WHAT YOU SHOULD DO
Everything from the line containing "The image size is (650, 458)." through the line containing "Click list number" in the listing below should be copied exactly, and nothing more.

··· PROVIDED RECORDS ···

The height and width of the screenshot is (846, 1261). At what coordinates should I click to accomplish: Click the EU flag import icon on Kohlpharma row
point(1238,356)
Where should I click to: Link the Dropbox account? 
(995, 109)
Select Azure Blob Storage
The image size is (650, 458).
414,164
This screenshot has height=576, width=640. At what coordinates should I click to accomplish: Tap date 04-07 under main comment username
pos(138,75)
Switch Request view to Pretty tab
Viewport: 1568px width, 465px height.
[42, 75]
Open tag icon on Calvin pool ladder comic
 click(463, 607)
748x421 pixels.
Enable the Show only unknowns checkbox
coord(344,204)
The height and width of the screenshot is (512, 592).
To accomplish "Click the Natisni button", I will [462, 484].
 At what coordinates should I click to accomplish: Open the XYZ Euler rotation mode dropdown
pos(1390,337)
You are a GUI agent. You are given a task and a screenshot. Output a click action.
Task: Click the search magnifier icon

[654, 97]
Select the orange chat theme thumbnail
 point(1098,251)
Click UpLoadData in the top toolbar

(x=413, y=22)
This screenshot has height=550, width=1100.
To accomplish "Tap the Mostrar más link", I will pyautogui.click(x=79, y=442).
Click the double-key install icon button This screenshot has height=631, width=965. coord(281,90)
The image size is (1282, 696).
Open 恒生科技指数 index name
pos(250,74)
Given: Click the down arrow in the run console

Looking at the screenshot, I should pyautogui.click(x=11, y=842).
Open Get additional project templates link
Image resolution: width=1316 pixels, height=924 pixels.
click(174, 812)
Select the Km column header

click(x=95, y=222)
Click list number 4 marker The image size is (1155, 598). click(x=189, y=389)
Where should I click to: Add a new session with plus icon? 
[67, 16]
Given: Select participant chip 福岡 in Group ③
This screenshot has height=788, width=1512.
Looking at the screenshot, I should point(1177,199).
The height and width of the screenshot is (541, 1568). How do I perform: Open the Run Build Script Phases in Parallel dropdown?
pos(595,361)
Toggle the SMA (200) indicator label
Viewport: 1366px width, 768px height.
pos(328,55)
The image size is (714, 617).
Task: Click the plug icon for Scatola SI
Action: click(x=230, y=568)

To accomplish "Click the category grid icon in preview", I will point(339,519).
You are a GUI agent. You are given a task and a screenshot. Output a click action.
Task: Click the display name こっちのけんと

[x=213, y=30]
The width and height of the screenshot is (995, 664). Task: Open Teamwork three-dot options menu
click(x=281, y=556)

···

ANSWER TO THE EXERCISE
The image size is (650, 458).
414,164
This screenshot has height=576, width=640. At what coordinates should I click to accomplish: Tap date 04-07 under main comment username
pos(138,75)
Switch Request view to Pretty tab
Viewport: 1568px width, 465px height.
[42, 75]
Open tag icon on Calvin pool ladder comic
 click(463, 607)
748x421 pixels.
Enable the Show only unknowns checkbox
coord(344,204)
The height and width of the screenshot is (512, 592).
To accomplish "Click the Natisni button", I will [462, 484].
 At what coordinates should I click to accomplish: Open the XYZ Euler rotation mode dropdown
pos(1390,337)
You are a GUI agent. You are given a task and a screenshot. Output a click action.
Task: Click the search magnifier icon

[654, 97]
Select the orange chat theme thumbnail
 point(1098,251)
Click UpLoadData in the top toolbar

(x=413, y=22)
This screenshot has height=550, width=1100.
To accomplish "Tap the Mostrar más link", I will pyautogui.click(x=79, y=442).
Click the double-key install icon button This screenshot has height=631, width=965. coord(281,90)
The image size is (1282, 696).
Open 恒生科技指数 index name
pos(250,74)
Given: Click the down arrow in the run console

Looking at the screenshot, I should pyautogui.click(x=11, y=842).
Open Get additional project templates link
Image resolution: width=1316 pixels, height=924 pixels.
click(174, 812)
Select the Km column header

click(x=95, y=222)
Click list number 4 marker The image size is (1155, 598). click(x=189, y=389)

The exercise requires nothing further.